Eine wirkliche Gestaltungsmotivation ist bei Inbal aber erst mit Beginn des zweiten Satzes zu erkennen – ok, seine Linke hat doch eine Funktion. Beschränkte sich seine Tätigkeit bis dahin weitestgehend auf die Basics – Taktschlagen und Organisation durch Einsätze – nutzt er bei der in Musik gesetzten Szene aus Goethes Faust II viel häufiger die Gelegenheit, dem dramaturgischen Konzept Mahlers mit entsprechenden Ausdrucksmitteln Rechnung zu tragen. Der Beginn gelingt schön mysteriös-knorrig, hier ist bei Inbal keine Spur von Hast, der Spannungsbogen wird mit der nötigen Geduld und Konsequenz gespannt. Es ist sicher keine extreme, radikale Lesart, die Inbal hier präsentiert, aber eine, die die beeindruckende Anlage des Satzes durchaus zur Entfaltung kommen lässt. Es bleibt Spekulation, was Nagano mit seinem Orchester aus dem Werk geholt hätte, es zeigte sich allerdings auch, dass das Philharmonische Staatsorchester insbesondere in Bezug auf Klangfarben in letzter Konsequenz nicht über jenen Facettenreichtum verfügt, um die Feinheiten und Klangwirkungen der Partitur zur Gänze vermitteln zu können.

Auch für ein derart groß besetztes Dickschiff wie dieses ist mir die Vogelperspektive aus Ebene 16 zu wenig involvierend.

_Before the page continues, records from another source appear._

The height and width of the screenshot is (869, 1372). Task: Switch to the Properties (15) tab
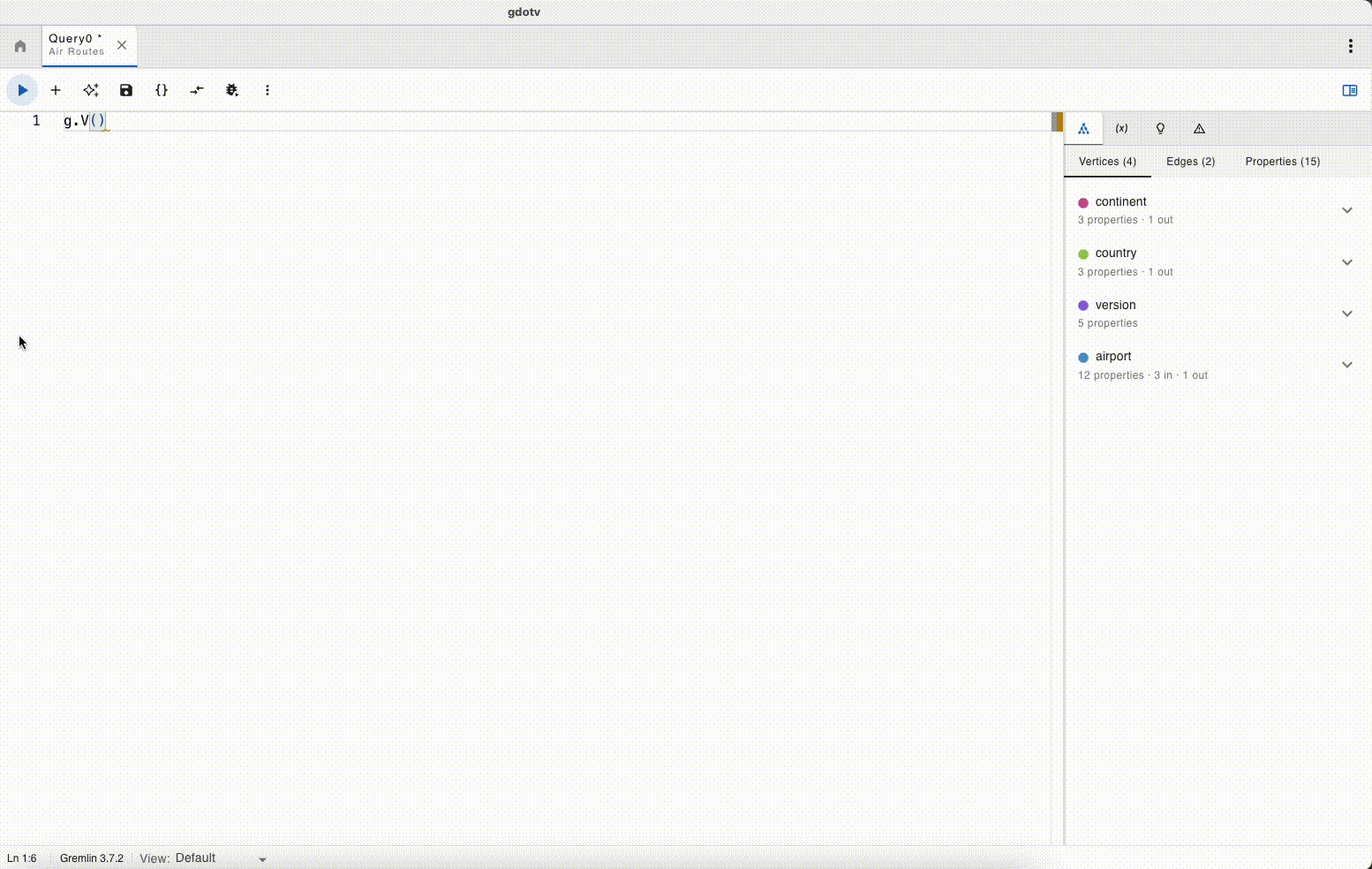click(1282, 162)
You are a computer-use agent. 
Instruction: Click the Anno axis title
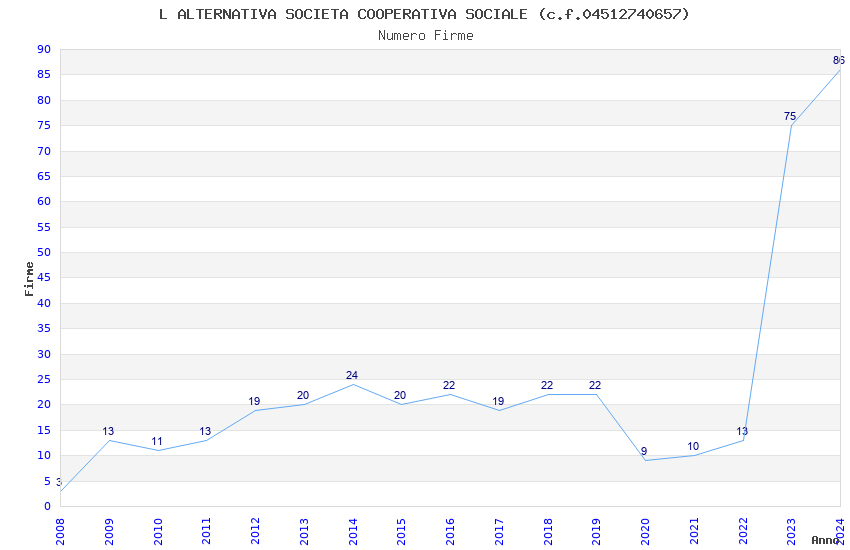[x=825, y=540]

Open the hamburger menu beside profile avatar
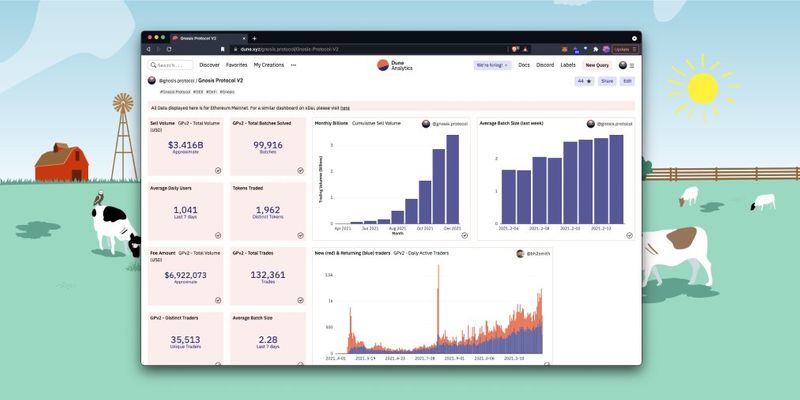point(632,65)
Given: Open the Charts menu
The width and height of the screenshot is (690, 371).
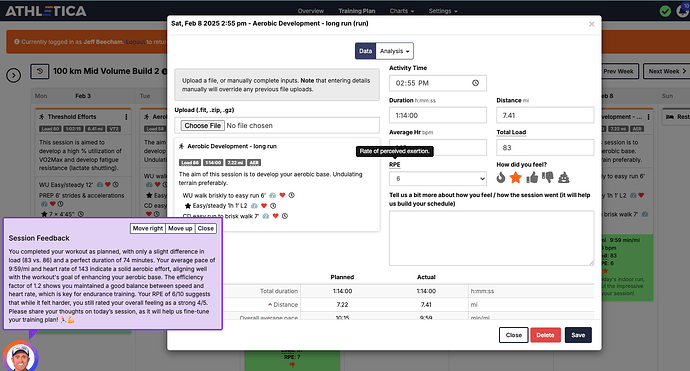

Die Chöre dominieren im Forte und Fortissimo, selbst die komplette Blechbatterie inklusive auf Ebene 15 postierten Fernfiliale entwickelt nicht den Druck, der mir für die äußersten Ausschläge der Steigerungskurven vorschwebt. Ein Anhänger anderer ästhetischer Vorlieben könnte aber genauso gut jene damit einhergehende Transparenz und Fasslichkeit bewundern, die selbst bei diesen extremen dynamischen Spitzen herrscht. Die Orgel ist für sich genommen deutlich präsenter als ihre Schwester in der Laeiszhalle und sorgt mit jedem Einsatz für ein sattes Fundament. Auf der anderen Seite bleiben Details wie die zarten Mandolinen auch im Tutti durchhörbar, zudem bestätigt sich das Phänomen der Faszination des Leisen in dieser Halle aufs Neue.

Zur Solistenriege kann ich mangels Live-Vergleiche nicht so viel sagen. Meine letzte Achte war vor zehn Jahre in der Berliner Philharmonie, ebenfalls aus hinterletzter Perspektive, einziger hängengebliebener Name der leider viel zu früh verstorbene Johan Botha. Abgesehen vom hiesigen Doctor marianus, Burkhard Fritz, der wie schon in diversen Bühnenauftritten einen guten Eindruck machte, hinterließen seine Sängerkollegen, mir teilweise aus der Hamburgischen Staatsoper bekannt, aufgrund der räumlichen Distanz kein wirklich merkfähiges Ergebnis, wobei ich die Damen insgesamt stärker als ihre männlichen Mitstreiter einzuschätzen glaube. An den drei Chören gab es nichts zu mäkeln, schon verblüffend, wie gut die Textverständlichkeit selbst bei diesen Massen über weite Strecken gegeben ist. In gleichem Maße wie die immer wieder den Saal durchströmenden Wellen gesanglicher Wucht, waren es gerade die intimeren Momente, wie der in äußerster Zurückhaltung intonierte Beginn der Schlußaussage („Alles Vergängliche ist nur ein Gleichnis ...“), welche ihre Wirkung nicht verfehlten und dazu beitrugen, ein mit enormem Aufwand vollzogenes Konzert zu einem berührenden Erlebnis werden zu lassen.